From here on in Nelson repeats the same mistakes, over and over again - and I really don't need to document all of them separately.

He mentions the generations that went to war, as if to say that, because they once did a grand and noble thing, they shouldn't ever have to apologise for anything ever again.

He refers to "neglectful indifference" and implies that those people who live in "comfortable, modern Australia" are "seeing their actions in the separations only"... as if to say, we wouldn't be sorry if we saw their actions from their pint of view.

He spends a long time combining a list of terrible things that still happen to Aboriginal people as a result of past atrocities, with a list of policy failures that his own party oversaw over the last 11 years - as if to say that because things are still really bad for Aboriginal Australians that we shouldn't bother apologising for the period when things were even worse.

But then he seems to defend our current position by quoting how much money we spend on the issue. Again, all true facts - but why bring it up now? Are you saying we shouldn't be sorry because we spend so much money on it?

He mentions "political buck-passing" and then has a go at state governments because they "resist the extension of a Northern Territory-style intervention."

  • "I challenge anyone who thinks Aboriginal people get a good deal to come to any of these communities and tell me you wish you'd been born there." I know he's probably not doing it intentionally - but, in context, at this point in the speech, after everything else he's said, he sounds like he's saying "we should still be saving these children by taking them away from the squalor"?


And finally - to top it all off - his closing words:

"We honour those in our past who have suffered and all who have made sacrifices for us by the way we live our lives and shape our nation."

Considering the content of the rest of his speech "those in our past who have suffered and all who have made sacrifices" includes non-indigenous Australians who "sent their sons to war" and all those "early British settlers" who started this great country - not just indigenous Australians. So even in final summary Bredan Nelson made yet one more attempt to apologise without actually apologising.

No fault can be found with Brendan Nelson's facts or figures, but his sentiments, in context, at this moment in time are offensive to the reconciliation process in general and to those Aboriginal Australians who came today to hear an apology.

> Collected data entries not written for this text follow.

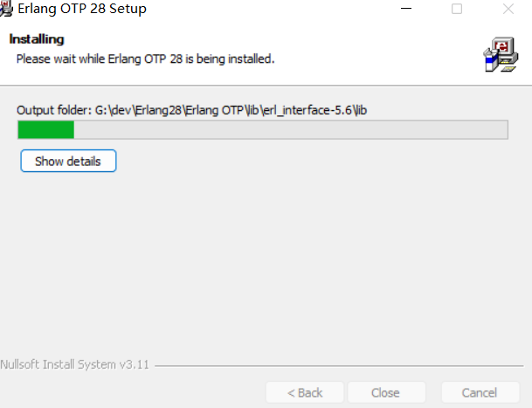
Task: Click the Nullsoft Install System v3.11 label
Action: (x=74, y=364)
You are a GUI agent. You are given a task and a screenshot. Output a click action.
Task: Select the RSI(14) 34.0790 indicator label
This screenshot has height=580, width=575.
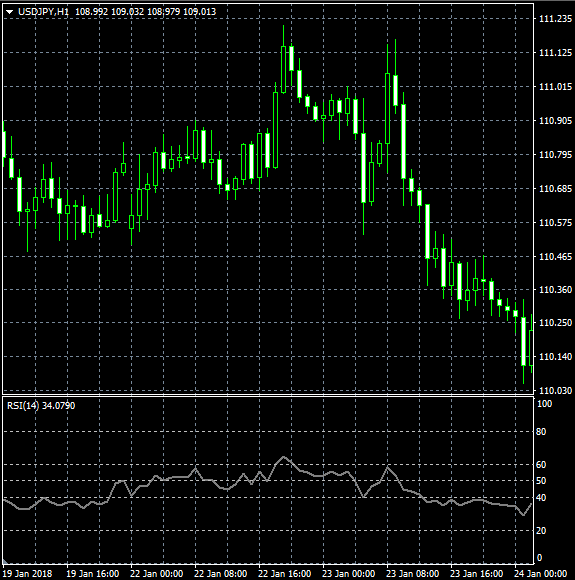[41, 406]
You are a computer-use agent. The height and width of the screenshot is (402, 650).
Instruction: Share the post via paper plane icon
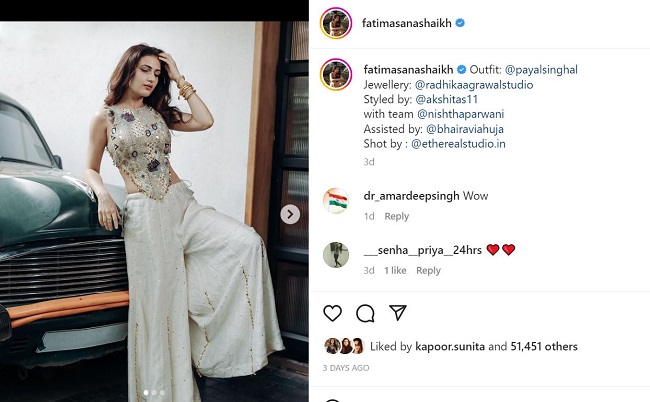click(397, 313)
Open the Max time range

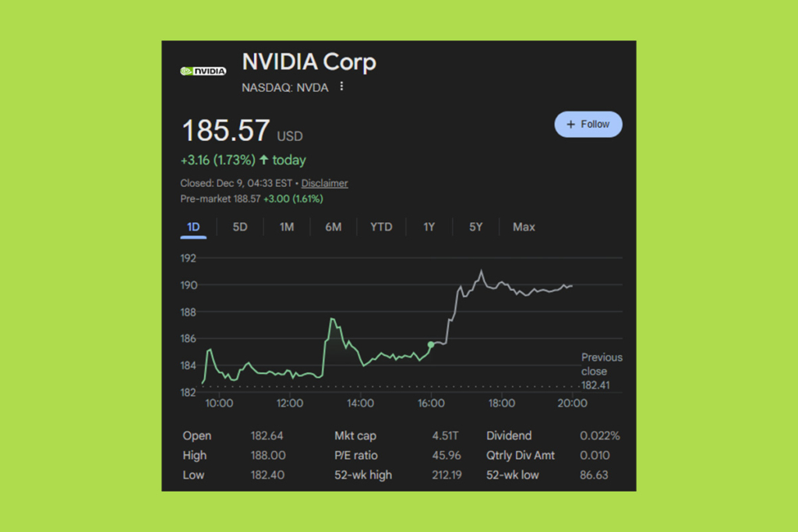(x=523, y=227)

The only thing I can say in its defense is that it is honest. I believe it clearly and honestly reveals the true nature of the Coalition's attitude towards reconciliation and indigenous affairs - one of dismissive indifference to its importance and relevance.

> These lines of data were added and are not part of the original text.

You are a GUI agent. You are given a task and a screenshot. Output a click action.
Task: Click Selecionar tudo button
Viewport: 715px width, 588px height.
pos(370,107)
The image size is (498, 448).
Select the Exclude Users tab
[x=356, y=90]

Brendan Nelson, I digitally turn my back on your speech and hope that you come to realise what an oportunity you missed here today.


Apology for being so proud

I am not a man easily driven to feelings of pride.

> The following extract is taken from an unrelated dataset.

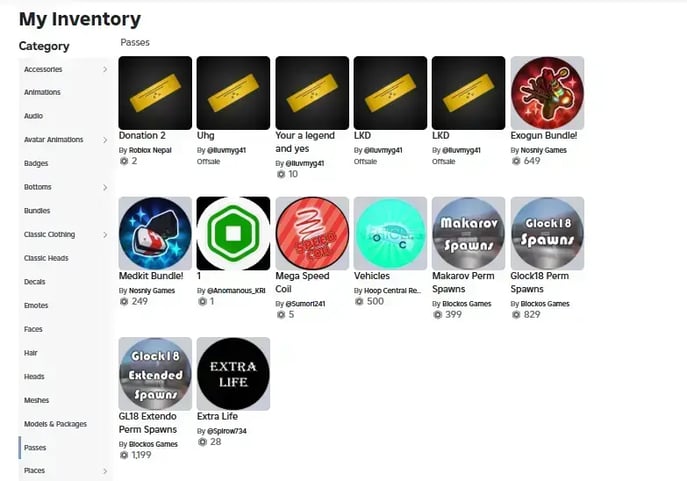The height and width of the screenshot is (481, 687).
Task: Open the Medkit Bundle pass icon
Action: [x=155, y=233]
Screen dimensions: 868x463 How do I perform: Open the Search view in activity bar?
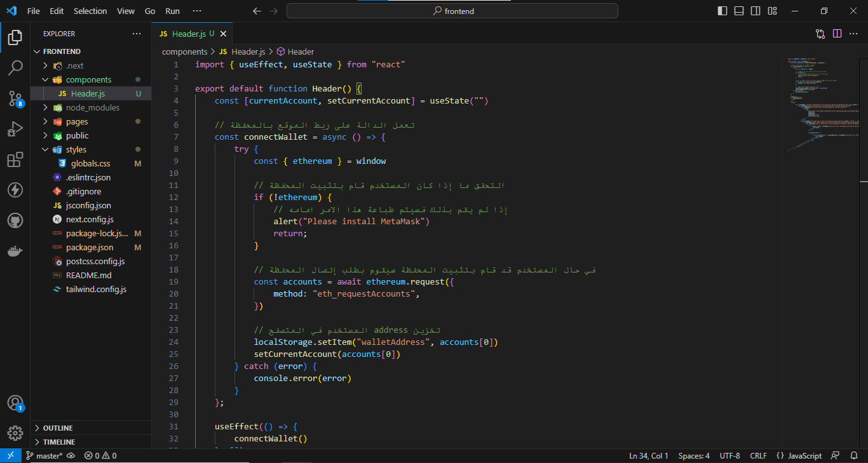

I have a long standing argument with one of my dearest friends who often asks me why I'm not "proud of Australia" or "proud of being Australian".

To be honest, over the last decade, Australia, as a nation and political entity, simply hasn't given me that much reason. We are a lucky country - we are a wealthy country - and there are many reasons to recommend Australia, and living in Australia, over and above many other places on the planet.

But what we have chosen to do with that luck and those riches has often left much to be desired.

When I left Australia in the early 90s I was too young to know just how lucky and blessed we were, and by the time I came back, in the late 90s, we were already on the path of division, short-termism, selfishness and fear that has guided our behaviour as a nation for a decade since.

I also simply don't give my "pride" away that cheaply. I value it very highly. When I say I'm proud of something that I'm a part of, I want to know that there is good reason - and that the pride I'm giving away means something.

And that is why, with tears in my eyes, I am happy to say the last 48 hours have made me very proud.

I won't spend anytime analysing why it was so great - it just was. "I'm sorry", it just was.

The same dear friend of mine that hassles me for not being proud of my Australia, also pokes fun at me for apologising too much. And so... it now behooves me, obviously, to apologise profusely for being so god-damn proud of my country.

The "Welcome to Country" was inspirational, and will remain a yearly reminder of where our nation came from and who had it first.

The Apology said what it needed to say. It covered some great policy initiatives and had a real sense of having been planned in consultation with those people for whom it was designed - the Aboriginal people of Australia.

To see the whole thing for yourself, scroll down this post and watch the YouTube postings below.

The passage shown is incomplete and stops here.